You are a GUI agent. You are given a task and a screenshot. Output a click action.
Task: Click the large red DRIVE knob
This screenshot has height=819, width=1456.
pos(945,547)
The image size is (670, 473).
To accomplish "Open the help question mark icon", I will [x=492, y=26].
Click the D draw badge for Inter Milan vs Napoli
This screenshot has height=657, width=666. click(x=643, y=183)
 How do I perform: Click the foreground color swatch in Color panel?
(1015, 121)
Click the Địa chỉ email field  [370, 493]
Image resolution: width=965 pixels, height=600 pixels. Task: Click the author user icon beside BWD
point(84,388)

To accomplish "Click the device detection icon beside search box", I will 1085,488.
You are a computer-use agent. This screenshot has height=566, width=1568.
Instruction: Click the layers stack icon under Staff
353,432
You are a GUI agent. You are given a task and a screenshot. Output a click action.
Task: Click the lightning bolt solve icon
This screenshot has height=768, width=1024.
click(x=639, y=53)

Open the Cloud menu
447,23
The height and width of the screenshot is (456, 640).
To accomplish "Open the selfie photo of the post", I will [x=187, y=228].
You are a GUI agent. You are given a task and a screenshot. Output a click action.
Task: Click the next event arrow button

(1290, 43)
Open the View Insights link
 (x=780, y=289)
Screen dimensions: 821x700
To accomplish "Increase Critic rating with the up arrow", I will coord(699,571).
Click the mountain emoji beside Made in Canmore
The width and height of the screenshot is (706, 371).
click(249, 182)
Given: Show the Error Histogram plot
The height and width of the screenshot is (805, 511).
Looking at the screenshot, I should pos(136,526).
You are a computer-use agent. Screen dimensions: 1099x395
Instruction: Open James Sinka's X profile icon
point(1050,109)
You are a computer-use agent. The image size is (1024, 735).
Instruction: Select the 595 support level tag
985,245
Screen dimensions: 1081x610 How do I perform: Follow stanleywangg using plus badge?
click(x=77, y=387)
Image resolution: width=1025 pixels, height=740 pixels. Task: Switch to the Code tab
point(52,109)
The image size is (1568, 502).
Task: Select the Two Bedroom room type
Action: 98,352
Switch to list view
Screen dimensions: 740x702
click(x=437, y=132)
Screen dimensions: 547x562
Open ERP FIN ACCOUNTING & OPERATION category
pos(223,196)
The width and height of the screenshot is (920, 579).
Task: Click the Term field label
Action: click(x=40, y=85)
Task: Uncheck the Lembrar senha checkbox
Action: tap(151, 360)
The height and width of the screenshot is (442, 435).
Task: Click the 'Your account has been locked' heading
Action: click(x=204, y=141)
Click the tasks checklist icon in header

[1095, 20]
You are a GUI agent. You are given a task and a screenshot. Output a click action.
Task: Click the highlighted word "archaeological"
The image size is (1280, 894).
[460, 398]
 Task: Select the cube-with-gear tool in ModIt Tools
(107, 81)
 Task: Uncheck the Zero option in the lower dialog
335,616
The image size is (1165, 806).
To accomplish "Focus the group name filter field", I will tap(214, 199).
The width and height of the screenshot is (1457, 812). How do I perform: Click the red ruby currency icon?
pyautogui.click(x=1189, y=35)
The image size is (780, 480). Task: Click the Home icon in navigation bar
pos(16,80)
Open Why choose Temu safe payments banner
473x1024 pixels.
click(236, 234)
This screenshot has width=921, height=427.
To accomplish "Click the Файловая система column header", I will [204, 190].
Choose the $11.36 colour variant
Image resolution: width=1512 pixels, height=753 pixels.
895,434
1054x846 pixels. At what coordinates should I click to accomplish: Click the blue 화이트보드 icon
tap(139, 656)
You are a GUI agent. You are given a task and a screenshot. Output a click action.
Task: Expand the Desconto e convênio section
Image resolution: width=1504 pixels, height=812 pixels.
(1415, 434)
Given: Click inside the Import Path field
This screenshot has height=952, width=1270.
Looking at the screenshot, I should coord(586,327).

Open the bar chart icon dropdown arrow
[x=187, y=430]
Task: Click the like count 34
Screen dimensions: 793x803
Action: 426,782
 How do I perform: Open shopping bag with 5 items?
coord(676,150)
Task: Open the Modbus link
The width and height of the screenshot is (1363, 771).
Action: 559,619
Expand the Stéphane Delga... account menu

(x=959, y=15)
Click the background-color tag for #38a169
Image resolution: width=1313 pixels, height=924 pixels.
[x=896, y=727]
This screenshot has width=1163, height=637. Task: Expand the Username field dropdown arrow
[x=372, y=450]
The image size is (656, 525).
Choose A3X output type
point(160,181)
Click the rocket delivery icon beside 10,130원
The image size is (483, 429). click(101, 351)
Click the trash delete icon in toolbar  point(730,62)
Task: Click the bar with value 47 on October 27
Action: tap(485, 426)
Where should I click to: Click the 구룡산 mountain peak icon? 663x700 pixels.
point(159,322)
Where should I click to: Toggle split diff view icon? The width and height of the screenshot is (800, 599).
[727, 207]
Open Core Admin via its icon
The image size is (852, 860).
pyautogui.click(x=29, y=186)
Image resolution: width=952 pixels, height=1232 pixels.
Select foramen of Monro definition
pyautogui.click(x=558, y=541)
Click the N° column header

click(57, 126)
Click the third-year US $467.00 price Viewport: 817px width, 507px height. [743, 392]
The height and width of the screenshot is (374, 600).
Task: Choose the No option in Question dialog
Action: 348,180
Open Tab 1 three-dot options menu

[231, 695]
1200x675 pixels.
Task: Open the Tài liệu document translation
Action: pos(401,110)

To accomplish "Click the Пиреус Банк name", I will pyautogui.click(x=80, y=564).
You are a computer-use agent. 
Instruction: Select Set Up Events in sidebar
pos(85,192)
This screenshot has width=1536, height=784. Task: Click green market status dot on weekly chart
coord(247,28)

Your instructions: Word for word, repeat each entry from the listing above.

Task response:
You are a GUI agent. You are given a task and a screenshot. Output a click action.
Task: Click the large red DRIVE knob
This screenshot has height=819, width=1456.
pos(945,547)
The image size is (670, 473).
To accomplish "Open the help question mark icon", I will [x=492, y=26].
Click the D draw badge for Inter Milan vs Napoli
This screenshot has height=657, width=666. click(x=643, y=183)
 How do I perform: Click the foreground color swatch in Color panel?
(1015, 121)
Click the Địa chỉ email field  [370, 493]
Image resolution: width=965 pixels, height=600 pixels. Task: Click the author user icon beside BWD
point(84,388)

To accomplish "Click the device detection icon beside search box", I will 1085,488.
You are a computer-use agent. This screenshot has height=566, width=1568.
Instruction: Click the layers stack icon under Staff
353,432
You are a GUI agent. You are given a task and a screenshot. Output a click action.
Task: Click the lightning bolt solve icon
This screenshot has height=768, width=1024.
click(x=639, y=53)

Open the Cloud menu
447,23
The height and width of the screenshot is (456, 640).
To accomplish "Open the selfie photo of the post", I will [x=187, y=228].
You are a GUI agent. You are given a task and a screenshot. Output a click action.
Task: Click the next event arrow button

(1290, 43)
Open the View Insights link
 (x=780, y=289)
Screen dimensions: 821x700
To accomplish "Increase Critic rating with the up arrow", I will coord(699,571).
Click the mountain emoji beside Made in Canmore
The width and height of the screenshot is (706, 371).
click(249, 182)
Given: Show the Error Histogram plot
The height and width of the screenshot is (805, 511).
Looking at the screenshot, I should pos(136,526).
You are a computer-use agent. Screen dimensions: 1099x395
Instruction: Open James Sinka's X profile icon
point(1050,109)
You are a computer-use agent. The image size is (1024, 735).
Instruction: Select the 595 support level tag
985,245
Screen dimensions: 1081x610 How do I perform: Follow stanleywangg using plus badge?
click(x=77, y=387)
Image resolution: width=1025 pixels, height=740 pixels. Task: Switch to the Code tab
point(52,109)
The image size is (1568, 502).
Task: Select the Two Bedroom room type
Action: 98,352
Switch to list view
Screen dimensions: 740x702
click(x=437, y=132)
Screen dimensions: 547x562
Open ERP FIN ACCOUNTING & OPERATION category
pos(223,196)
The width and height of the screenshot is (920, 579).
Task: Click the Term field label
Action: click(x=40, y=85)
Task: Uncheck the Lembrar senha checkbox
Action: tap(151, 360)
The height and width of the screenshot is (442, 435).
Task: Click the 'Your account has been locked' heading
Action: click(x=204, y=141)
Click the tasks checklist icon in header

[1095, 20]
You are a GUI agent. You are given a task and a screenshot. Output a click action.
Task: Click the highlighted word "archaeological"
The image size is (1280, 894).
[460, 398]
 Task: Select the cube-with-gear tool in ModIt Tools
(107, 81)
 Task: Uncheck the Zero option in the lower dialog
335,616
The image size is (1165, 806).
To accomplish "Focus the group name filter field", I will tap(214, 199).
The width and height of the screenshot is (1457, 812). How do I perform: Click the red ruby currency icon?
pyautogui.click(x=1189, y=35)
The image size is (780, 480). Task: Click the Home icon in navigation bar
pos(16,80)
Open Why choose Temu safe payments banner
473x1024 pixels.
click(236, 234)
This screenshot has width=921, height=427.
To accomplish "Click the Файловая система column header", I will [204, 190].
Choose the $11.36 colour variant
Image resolution: width=1512 pixels, height=753 pixels.
895,434
1054x846 pixels. At what coordinates should I click to accomplish: Click the blue 화이트보드 icon
tap(139, 656)
You are a GUI agent. You are given a task and a screenshot. Output a click action.
Task: Expand the Desconto e convênio section
Image resolution: width=1504 pixels, height=812 pixels.
(1415, 434)
Given: Click inside the Import Path field
This screenshot has height=952, width=1270.
Looking at the screenshot, I should coord(586,327).

Open the bar chart icon dropdown arrow
[x=187, y=430]
Task: Click the like count 34
Screen dimensions: 793x803
Action: 426,782
 How do I perform: Open shopping bag with 5 items?
coord(676,150)
Task: Open the Modbus link
The width and height of the screenshot is (1363, 771).
Action: 559,619
Expand the Stéphane Delga... account menu

(x=959, y=15)
Click the background-color tag for #38a169
Image resolution: width=1313 pixels, height=924 pixels.
[x=896, y=727]
This screenshot has width=1163, height=637. Task: Expand the Username field dropdown arrow
[x=372, y=450]
The image size is (656, 525).
Choose A3X output type
point(160,181)
Click the rocket delivery icon beside 10,130원
The image size is (483, 429). click(101, 351)
Click the trash delete icon in toolbar  point(730,62)
Task: Click the bar with value 47 on October 27
Action: tap(485, 426)
Where should I click to: Click the 구룡산 mountain peak icon? 663x700 pixels.
point(159,322)
Where should I click to: Toggle split diff view icon? The width and height of the screenshot is (800, 599).
[727, 207]
Open Core Admin via its icon
The image size is (852, 860).
pyautogui.click(x=29, y=186)
Image resolution: width=952 pixels, height=1232 pixels.
Select foramen of Monro definition
pyautogui.click(x=558, y=541)
Click the N° column header

click(57, 126)
Click the third-year US $467.00 price Viewport: 817px width, 507px height. [743, 392]
The height and width of the screenshot is (374, 600).
Task: Choose the No option in Question dialog
Action: 348,180
Open Tab 1 three-dot options menu

[231, 695]
1200x675 pixels.
Task: Open the Tài liệu document translation
Action: pos(401,110)

To accomplish "Click the Пиреус Банк name", I will pyautogui.click(x=80, y=564).
You are a computer-use agent. 
Instruction: Select Set Up Events in sidebar
pos(85,192)
This screenshot has width=1536, height=784. Task: Click green market status dot on weekly chart
coord(247,28)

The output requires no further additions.